Multithreading Task read a list, caused index out of range

There is a case that the application system needs publish messages to online users every 1 minutes, and the code is using multithead tasks to read a message list. But the program is not run correctly, it will throw an index out of range exception. please someone could make any sugguestions, thanks.

private Timer taskTimer;
private static readonly object _locker = new object();
private static IList<Message> _messages = null;

private void OnTimerElapsed(object sender)
{
    var msgModel = new MessageModel();
    _messages = msgModel.GetMessageList();
    var msgCount = _messages.Count();

    Task[] _tasks = new Task[msgCount];
    for (int i = 0; i < msgCount; i++)
    {
        if (i < msgCount)
        {
            _tasks[i] = Task.Factory.StartNew(() =>
            {
                lock (_locker)
                {
                    PushMessage(i);
                }
            });
        }
    }

    //waiting all task finished
    while (_tasks.Any(t => !t.IsCompleted)) { }
}

private void PushMessage(int i)
{          
    var msg = _messages[i];         //it will throw an exception here...
    //send message to on line users.
    SendToOnlineUsers(msg);
}

Error:
Index was out of range. Must be non-negative and less than the size of the collection.

StackTrace Details:
   at System.ThrowHelper.ThrowArgumentOutOfRangeException()
   at System.Collections.Generic.List`1.get_Item(Int32 index)
   at WebIM.Hubs.BackgroudPushServiceTimer.PushMessage(Int32 i) in ...
   at WebIM.Hubs.BackgroudPushServiceTimer.<>c__DisplayClass6.<OnTimerElapsed>b__2() in ...
   at System.Threading.Tasks.Task.InnerInvoke()
   at System.Threading.Tasks.Task.Execute()
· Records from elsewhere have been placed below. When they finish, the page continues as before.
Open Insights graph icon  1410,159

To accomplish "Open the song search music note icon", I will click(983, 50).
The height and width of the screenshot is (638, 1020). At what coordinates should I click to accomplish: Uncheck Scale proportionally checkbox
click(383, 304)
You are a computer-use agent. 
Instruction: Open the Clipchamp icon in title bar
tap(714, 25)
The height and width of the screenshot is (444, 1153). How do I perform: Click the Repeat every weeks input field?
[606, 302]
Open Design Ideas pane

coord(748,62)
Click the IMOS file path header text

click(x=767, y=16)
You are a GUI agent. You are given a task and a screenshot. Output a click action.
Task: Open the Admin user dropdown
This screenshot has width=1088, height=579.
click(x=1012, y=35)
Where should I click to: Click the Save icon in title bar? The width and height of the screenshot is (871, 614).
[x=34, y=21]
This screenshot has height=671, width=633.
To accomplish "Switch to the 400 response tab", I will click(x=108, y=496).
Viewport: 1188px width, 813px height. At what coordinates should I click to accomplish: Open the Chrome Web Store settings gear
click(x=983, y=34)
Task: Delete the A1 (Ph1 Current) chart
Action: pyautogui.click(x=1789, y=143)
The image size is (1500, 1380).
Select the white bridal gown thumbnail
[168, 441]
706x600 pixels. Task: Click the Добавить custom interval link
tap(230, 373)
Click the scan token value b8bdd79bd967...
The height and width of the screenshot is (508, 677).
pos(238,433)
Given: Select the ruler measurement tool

If the messages count is 4, and the index will be 4 too in the PushMessage function, it is out of range.

Upvotes: 2

Views: 1983

Answers (1)

Jon Skeet
Jon Skeet

Reputation: 1502656

The problem is that you're capturing i, a variable whose value changes over time. You can fix it by making a local copy inside the loop:

for (int i = 0; i < msgCount; i++)
{
    int copyOfI = i;
    if (i < msgCount)
    {
        _tasks[i] = Task.Factory.StartNew(() =>
        {
            lock (_locker)
            {
                PushMessage(copyOfI);
            }
        });
    }
}

That said, I suspect there are cleaner ways of handling this - especially as you're creating several tasks which are all using the same lock. You're not actually achieving any concurrency here, and then you're waiting for everything to finish - so why are you going to all of this trouble at all?

You should also look at Task.WhenAll / Task.WaitAll as a much more efficient way of waiting for tasks to complete.

EDIT: If you can do this in parallel, consider using Parallel.For or Parallel.ForEach instead.